3 Responses to Unexpected languages

  1. Dean says:

    I often find this is the case when switching back to my native English from speaking German. One night I was out and met a group of German tourists in a bar. I spent about half an hour talking to them exclusively in German, but when I went back to speaking English with my friends, I kept accidentally using German words and and putting verbs at the end of sentences.

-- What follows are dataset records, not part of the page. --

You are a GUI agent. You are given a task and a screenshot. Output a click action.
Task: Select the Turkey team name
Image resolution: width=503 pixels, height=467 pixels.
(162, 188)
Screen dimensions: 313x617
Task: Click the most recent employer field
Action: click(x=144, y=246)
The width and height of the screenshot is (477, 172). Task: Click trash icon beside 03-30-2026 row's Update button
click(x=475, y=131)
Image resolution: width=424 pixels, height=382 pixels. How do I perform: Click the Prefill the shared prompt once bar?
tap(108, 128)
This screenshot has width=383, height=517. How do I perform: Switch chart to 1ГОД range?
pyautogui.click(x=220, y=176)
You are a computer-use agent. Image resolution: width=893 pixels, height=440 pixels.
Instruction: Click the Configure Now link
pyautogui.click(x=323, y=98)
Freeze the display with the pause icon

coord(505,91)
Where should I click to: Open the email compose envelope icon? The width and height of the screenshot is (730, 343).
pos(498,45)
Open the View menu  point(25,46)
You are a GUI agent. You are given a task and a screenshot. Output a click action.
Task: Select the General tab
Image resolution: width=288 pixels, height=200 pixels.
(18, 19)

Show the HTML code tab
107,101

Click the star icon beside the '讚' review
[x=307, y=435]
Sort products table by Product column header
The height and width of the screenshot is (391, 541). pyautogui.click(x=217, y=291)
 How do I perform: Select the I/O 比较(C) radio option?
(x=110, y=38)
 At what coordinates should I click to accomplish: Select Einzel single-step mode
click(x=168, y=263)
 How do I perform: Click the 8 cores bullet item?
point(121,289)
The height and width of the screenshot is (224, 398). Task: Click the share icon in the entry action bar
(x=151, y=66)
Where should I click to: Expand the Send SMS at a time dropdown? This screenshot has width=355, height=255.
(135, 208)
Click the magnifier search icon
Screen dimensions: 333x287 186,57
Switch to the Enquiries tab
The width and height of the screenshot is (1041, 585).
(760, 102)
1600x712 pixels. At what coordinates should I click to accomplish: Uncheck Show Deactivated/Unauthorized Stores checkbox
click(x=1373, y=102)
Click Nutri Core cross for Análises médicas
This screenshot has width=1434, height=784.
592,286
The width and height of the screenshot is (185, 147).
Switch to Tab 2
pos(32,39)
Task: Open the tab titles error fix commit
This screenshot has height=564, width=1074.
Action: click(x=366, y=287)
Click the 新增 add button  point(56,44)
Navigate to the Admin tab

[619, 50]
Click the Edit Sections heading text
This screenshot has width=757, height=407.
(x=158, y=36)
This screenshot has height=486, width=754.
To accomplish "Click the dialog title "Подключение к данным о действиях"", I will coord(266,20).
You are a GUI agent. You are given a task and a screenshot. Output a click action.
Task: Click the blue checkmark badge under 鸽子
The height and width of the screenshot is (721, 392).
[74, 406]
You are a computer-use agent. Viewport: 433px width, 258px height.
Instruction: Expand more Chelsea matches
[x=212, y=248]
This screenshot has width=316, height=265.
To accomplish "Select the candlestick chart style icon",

    Has anybody else found themselves accidentally using phrases from other languages directly translated to their native tongue? For example, I will sometimes say “it’s five hour” when asked what time it is.

  2. David Eger says:

    @Dean: I have never been fluent enough in another language for it to creep into my native language (English) to that degree, although I often find it difficult to get back in to the flow of English after speaking another language. When speaking a foreign language, however, I frequently find myself mixing in words from other languages; since my current ‘second’ language (i.e. the one I speak most frequently, after English) is Welsh, I have to work quite hard to stop myself from using Welsh words or syntax when speaking any other language. Bizarrely, whilst having a conversation in Welsh today, I found myself answering “oui” to a question – it’s two years since I was last in France and I have spoken very little French since then.

  3. I find that I run into this kind of issue the most when quickly switching between two languages other than my native language. For instance, there have been times when I’ve been speaking with Chinese and Japanese speakers, and I’ll find myself talking in Chinese to a Japanese speaker who doesn’t speak Chinese or vice versa simply because I somehow failed to switch modes.

    Another example this brings to mind is from right after I got back from learning Portuguese in Brazil. I’d basically been using only Portuguese for months, and when I got home my mom asked me something about the laundry and I replied fully in Portuguese, not even realizing I had done so until she awkwardly laughed in a way that would have made no sense in response to what I said—had I said it in English.